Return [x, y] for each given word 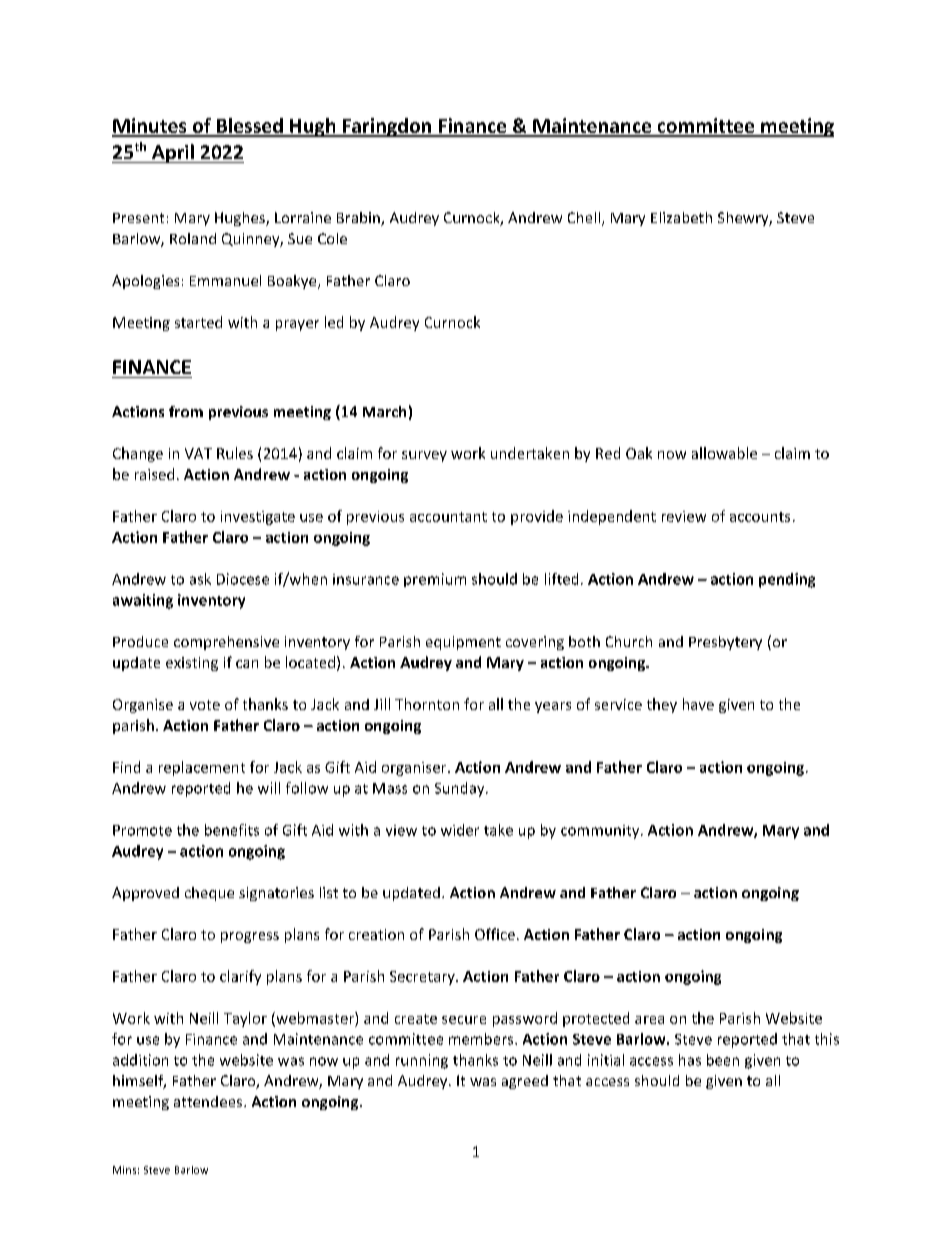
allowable [724, 453]
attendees [209, 1101]
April [173, 153]
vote [205, 705]
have [698, 704]
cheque [209, 894]
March [384, 411]
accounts [760, 517]
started [198, 322]
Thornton [427, 704]
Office [495, 934]
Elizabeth [681, 217]
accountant [448, 517]
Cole [332, 238]
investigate [258, 518]
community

□ □ □ □

GIVEN PROBLEM – Write out each line of the records above as a JSON list of strings, with one string per line and no blank lines. Leave the pictures out of your answer.

WORKED SOLUTION –
[
  "Return [x, y] for each given word ",
  "allowable [724, 453]",
  "attendees [209, 1101]",
  "April [173, 153]",
  "vote [205, 705]",
  "have [698, 704]",
  "cheque [209, 894]",
  "March [384, 411]",
  "accounts [760, 517]",
  "started [198, 322]",
  "Thornton [427, 704]",
  "Office [495, 934]",
  "Elizabeth [681, 217]",
  "accountant [448, 517]",
  "Cole [332, 238]",
  "investigate [258, 518]",
  "community"
]